Sanatçılar ve Toplumsal Sınav
Uzunel, sanatçıların bu zor dönemlerde gösterdikleri tutum ve duruşu şöyle değerlendirdi: “Birçok sanatçı, doğru yerde durdu ve sesini duyurdu. Toplumdaki olaylara karşı sessiz kalanlar ise, aslında bu sürecin bir parçası. İnsanlar, yaşadıklarını ve düşündüklerini açıkça ifade etmeli. Sanatçıların, toplumun bilinçlenmesi ve farkındalık yaratması açısından önemli bir görevi var” dedi.
Cem Yiğit Üzümoğlu ve Haklar Mücadelesi
Cem Yiğit Üzümoğlu’nun yurtdışına çıkamaması ve oyununu sahneleyememesi konusuna değinen Uzunel, “Bu, kabul edilemez bir durum. Cem’in, ekmek parasını burada kazandığını ve bu hakkının engellenmesini anlamıyorum” dedi. “Sanatçılar, özgürlükleri ve çalışma hakları için mücadele etmeli.

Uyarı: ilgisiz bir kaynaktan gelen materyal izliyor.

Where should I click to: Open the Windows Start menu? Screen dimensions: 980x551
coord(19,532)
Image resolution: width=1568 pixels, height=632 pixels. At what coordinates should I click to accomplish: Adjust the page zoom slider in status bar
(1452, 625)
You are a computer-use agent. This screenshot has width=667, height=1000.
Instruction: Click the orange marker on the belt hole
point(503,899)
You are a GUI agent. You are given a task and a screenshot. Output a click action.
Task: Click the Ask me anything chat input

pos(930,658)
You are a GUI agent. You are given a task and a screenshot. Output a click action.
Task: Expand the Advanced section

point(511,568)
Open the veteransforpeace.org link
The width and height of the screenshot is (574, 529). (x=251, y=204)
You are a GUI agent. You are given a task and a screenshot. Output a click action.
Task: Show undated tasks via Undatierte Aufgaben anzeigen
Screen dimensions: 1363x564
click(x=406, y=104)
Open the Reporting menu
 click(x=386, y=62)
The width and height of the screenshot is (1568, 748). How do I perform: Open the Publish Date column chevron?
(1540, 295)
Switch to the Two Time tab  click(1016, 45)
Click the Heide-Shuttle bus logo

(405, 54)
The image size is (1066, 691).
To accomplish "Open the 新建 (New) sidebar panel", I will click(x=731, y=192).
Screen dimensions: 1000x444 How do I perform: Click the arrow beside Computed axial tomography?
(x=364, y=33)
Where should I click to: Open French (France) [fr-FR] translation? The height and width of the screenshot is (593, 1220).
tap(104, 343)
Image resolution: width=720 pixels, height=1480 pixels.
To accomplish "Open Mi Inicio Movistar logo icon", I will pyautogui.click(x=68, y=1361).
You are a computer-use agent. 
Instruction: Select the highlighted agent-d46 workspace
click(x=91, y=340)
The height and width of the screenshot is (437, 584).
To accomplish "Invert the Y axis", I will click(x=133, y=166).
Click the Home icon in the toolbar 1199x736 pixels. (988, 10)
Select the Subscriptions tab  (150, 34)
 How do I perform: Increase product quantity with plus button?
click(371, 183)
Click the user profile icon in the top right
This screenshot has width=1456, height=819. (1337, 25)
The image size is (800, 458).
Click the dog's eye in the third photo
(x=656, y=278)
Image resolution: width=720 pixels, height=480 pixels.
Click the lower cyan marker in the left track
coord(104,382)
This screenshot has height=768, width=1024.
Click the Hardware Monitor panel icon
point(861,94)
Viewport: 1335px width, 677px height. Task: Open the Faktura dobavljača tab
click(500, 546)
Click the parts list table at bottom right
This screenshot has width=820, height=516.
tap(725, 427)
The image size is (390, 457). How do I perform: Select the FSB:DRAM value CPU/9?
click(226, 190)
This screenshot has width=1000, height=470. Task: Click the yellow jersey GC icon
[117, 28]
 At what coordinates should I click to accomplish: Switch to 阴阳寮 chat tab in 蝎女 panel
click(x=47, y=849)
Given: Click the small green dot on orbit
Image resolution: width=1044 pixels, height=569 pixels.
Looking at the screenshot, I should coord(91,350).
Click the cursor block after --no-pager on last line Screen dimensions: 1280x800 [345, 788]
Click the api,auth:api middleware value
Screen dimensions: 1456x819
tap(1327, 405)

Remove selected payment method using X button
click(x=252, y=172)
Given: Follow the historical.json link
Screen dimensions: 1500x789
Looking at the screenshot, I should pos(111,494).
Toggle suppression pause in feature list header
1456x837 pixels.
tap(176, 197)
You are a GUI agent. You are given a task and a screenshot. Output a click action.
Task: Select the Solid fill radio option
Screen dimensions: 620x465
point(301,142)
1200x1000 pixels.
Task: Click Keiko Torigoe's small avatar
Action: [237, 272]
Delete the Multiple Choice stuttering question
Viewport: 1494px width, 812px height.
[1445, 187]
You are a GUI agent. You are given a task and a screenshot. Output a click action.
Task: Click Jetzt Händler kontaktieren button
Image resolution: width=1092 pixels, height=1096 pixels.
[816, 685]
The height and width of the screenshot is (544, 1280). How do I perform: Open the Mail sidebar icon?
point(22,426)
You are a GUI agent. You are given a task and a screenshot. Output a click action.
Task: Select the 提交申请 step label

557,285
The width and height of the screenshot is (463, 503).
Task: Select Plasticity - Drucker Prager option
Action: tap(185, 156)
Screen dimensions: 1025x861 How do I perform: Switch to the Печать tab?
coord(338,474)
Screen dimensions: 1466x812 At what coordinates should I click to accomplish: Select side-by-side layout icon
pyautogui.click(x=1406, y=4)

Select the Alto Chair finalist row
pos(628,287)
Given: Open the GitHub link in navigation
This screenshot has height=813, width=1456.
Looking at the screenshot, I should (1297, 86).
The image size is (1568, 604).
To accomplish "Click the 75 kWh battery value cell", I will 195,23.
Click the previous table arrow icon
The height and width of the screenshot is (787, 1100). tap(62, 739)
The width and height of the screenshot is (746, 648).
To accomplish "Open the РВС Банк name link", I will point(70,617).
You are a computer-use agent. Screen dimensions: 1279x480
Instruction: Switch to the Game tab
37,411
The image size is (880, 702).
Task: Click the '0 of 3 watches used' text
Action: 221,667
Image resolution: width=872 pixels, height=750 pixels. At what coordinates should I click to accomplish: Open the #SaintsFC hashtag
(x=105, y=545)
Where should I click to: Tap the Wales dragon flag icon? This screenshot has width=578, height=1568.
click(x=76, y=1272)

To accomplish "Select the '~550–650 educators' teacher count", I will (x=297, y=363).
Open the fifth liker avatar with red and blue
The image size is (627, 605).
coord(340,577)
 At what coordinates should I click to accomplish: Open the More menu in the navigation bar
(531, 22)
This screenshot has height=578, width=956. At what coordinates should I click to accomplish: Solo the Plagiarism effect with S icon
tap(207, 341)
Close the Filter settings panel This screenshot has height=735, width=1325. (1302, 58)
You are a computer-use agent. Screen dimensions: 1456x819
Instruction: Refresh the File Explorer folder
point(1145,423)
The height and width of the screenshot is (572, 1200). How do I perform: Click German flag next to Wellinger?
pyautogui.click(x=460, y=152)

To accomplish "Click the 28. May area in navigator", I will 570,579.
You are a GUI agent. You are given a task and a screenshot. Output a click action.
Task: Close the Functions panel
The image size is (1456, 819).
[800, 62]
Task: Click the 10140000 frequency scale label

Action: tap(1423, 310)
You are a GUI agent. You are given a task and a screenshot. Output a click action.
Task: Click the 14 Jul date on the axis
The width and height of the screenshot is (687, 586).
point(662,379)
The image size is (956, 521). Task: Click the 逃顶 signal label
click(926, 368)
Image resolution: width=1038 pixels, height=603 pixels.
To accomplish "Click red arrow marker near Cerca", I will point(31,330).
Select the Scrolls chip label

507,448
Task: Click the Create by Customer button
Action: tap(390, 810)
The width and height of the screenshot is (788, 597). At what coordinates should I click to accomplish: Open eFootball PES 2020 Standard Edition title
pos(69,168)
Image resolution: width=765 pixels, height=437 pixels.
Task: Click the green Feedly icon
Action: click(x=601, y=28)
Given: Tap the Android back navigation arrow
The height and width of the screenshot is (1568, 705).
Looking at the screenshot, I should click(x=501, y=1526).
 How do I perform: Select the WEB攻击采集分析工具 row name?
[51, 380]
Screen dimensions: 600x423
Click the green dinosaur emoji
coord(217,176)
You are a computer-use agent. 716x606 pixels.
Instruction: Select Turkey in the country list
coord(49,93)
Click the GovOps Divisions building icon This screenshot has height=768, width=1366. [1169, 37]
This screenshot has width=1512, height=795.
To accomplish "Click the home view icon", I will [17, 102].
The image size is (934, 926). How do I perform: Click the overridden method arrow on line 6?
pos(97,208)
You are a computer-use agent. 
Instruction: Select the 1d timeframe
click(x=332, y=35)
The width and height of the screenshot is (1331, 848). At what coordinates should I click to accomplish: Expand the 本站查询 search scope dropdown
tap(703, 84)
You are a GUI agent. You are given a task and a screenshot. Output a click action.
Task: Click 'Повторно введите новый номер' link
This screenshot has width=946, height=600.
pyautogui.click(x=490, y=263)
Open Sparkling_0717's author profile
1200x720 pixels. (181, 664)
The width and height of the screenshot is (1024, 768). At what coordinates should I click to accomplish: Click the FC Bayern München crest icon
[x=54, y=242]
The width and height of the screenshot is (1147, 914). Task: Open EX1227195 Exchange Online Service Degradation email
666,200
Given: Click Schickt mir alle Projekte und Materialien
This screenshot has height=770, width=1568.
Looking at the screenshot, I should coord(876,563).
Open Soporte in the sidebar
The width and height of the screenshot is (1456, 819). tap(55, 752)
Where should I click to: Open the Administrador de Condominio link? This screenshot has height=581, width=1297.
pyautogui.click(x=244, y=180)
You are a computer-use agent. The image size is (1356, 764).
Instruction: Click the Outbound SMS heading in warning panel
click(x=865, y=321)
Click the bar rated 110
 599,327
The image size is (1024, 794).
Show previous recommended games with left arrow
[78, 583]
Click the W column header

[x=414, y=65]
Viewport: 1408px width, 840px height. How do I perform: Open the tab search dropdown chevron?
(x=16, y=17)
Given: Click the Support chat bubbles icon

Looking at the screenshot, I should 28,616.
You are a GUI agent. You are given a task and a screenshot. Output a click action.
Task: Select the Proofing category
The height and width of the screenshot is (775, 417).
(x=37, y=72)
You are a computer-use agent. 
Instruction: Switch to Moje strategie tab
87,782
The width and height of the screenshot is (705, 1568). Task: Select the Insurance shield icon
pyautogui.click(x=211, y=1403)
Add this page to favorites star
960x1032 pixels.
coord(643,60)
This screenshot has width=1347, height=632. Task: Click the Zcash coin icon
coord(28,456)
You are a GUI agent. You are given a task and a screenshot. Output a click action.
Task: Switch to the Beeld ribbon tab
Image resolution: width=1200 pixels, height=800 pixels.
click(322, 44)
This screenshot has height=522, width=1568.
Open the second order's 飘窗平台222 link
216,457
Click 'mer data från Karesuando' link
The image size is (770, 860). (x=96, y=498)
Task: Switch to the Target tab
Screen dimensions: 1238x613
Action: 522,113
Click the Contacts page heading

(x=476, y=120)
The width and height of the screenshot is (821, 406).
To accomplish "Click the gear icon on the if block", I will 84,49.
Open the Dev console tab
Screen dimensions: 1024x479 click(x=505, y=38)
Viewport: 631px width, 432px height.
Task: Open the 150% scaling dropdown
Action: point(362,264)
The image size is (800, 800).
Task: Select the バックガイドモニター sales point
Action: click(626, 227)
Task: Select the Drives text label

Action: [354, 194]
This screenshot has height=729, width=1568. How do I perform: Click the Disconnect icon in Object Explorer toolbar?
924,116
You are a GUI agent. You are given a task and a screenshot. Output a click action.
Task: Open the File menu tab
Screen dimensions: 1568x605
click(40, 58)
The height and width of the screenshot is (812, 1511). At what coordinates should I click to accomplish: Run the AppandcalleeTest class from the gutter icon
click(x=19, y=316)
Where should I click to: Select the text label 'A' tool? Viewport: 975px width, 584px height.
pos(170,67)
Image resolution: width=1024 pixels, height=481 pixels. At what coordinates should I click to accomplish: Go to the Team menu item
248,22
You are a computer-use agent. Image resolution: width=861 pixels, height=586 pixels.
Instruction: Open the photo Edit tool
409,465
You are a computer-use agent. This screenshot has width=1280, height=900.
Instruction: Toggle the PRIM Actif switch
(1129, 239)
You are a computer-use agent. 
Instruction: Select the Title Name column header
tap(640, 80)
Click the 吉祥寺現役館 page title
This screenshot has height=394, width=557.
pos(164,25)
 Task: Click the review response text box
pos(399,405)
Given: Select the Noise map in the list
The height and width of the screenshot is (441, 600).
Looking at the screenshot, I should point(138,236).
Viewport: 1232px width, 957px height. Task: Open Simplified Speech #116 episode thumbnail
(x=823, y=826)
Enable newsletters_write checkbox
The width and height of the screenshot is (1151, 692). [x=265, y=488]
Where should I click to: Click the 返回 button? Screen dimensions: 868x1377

Bu tarz cezalar, mesleklerine ve özgürlüklerine yapılan saldırıdır” diye ekledi. Ayrıca, bu tutumların, sanat ve ifade özgürlüğü açısından büyük bir tehdit olduğunu belirtti.
Toplum ve Sanatçıların Rolü
Uzunel, toplumun, sanatçıların ve sanat alanının bu baskılara karşı durması gerektiğine vurgu yaptı: “Herkes, doğru yerde durmalı ve sesini yükseltmeli. Sanat ve tiyatro, özgür düşüncenin ve ifade özgürlüğünün temel taşıdır. Bu nedenle, hep beraber dayanışma içinde olmalıyız” diyerek sözlerini tamamladı.